JPMorgan found that US households' equity allocations have risen to record highs.
It's not necessarily a bad sign for the stock market, as global holdings are still below peak levels.
Americans are holding a record-high amount of their investment portfolios in stocks, according to JPMorgan.
A group of strategists led by Nikolaos Panigirtzoglou find that the US households' equity allocation has risen to record highs, surpassing its previous high seen at the beginning of 2000, at the peak of the dotcom bubble.
The portfolio decision reflects a time when historically low interest rates have left investors with no choice but to put their money into stocks.
This record-high equity allocation may not be a negative sign for markets, the strategists added. That's because although US households are deeply invested in stocks, households around the globe including in Europe and Japan are still well below peak levels.
"We have to recognize that US household sector's equity allocation, by surpassing its previous historical high seen at the peak of the dotcom bubble, does present a vulnerability for the equity market going forward, JPMorgan said.

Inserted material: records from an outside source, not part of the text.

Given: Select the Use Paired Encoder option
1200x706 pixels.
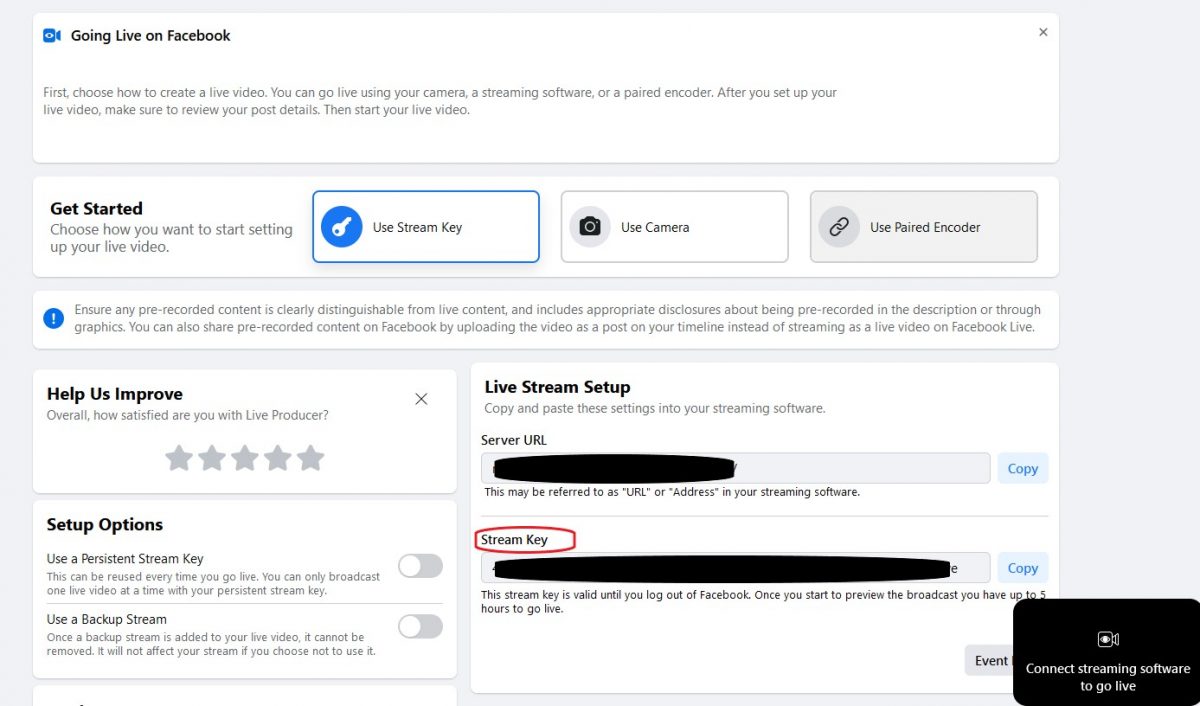Looking at the screenshot, I should [922, 226].
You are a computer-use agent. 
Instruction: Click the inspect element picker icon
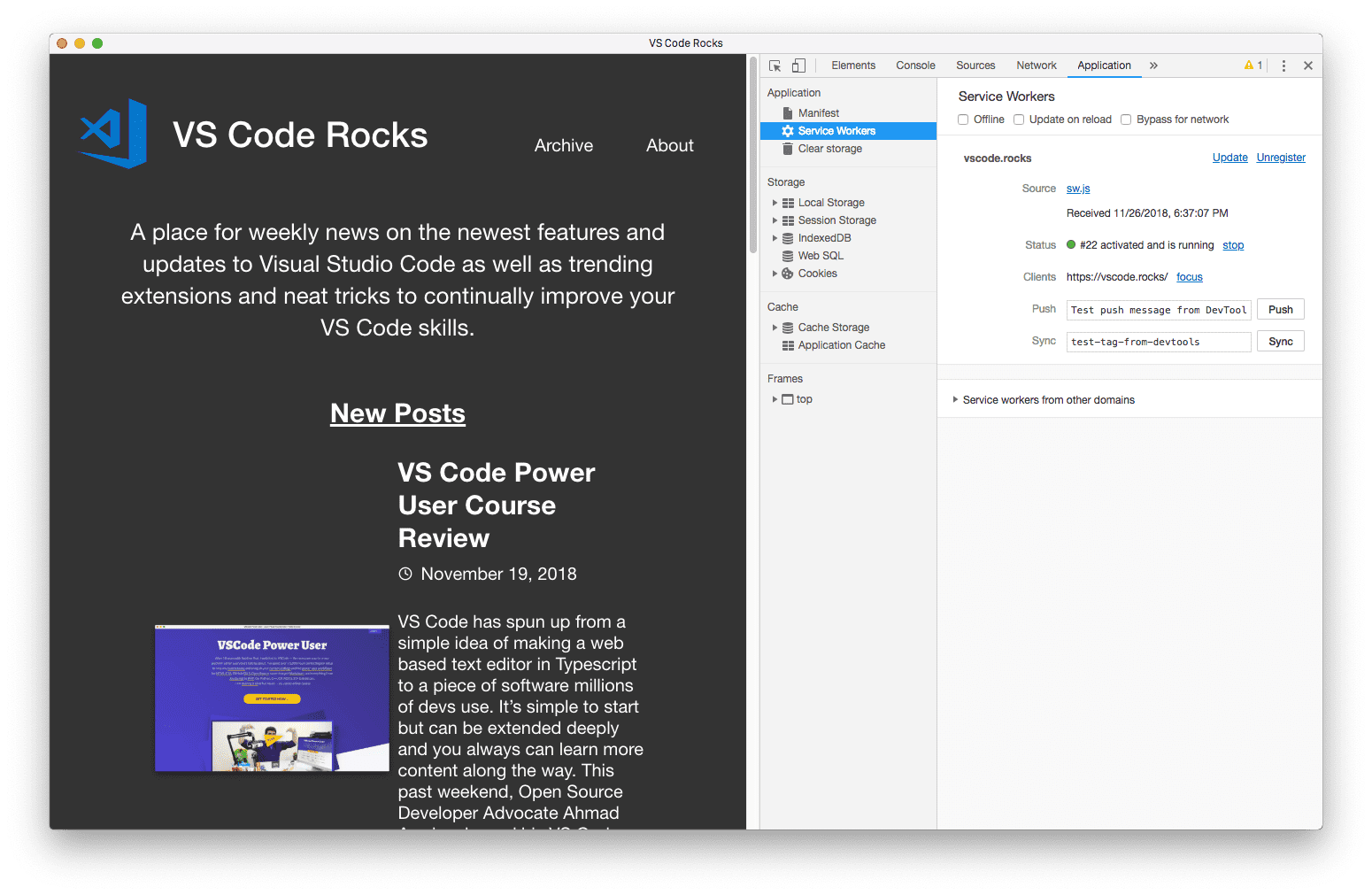coord(775,66)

"At the same time, we also have to accept that the household sector outside the US is far from overextended and thus has room to propagate the equity market further from here. In other words, the risks from the household sector are not one-sided."
Examining the relative behavior of US versus non-US retail investors will be a key tool in assessing the strength of the global stock market from here, said JPMorgan.
In an earlier note in January, JPMorgan said that there's more room to run in the current bull market because global non-bank investors' equity holdings are still below the dangerous post- Global Financial Crisis levels.
At the moment, non-bank investors around the globe allocate 43.8% of their portfolios to equities, which is lower than the high of 47.6% seen in January 2018.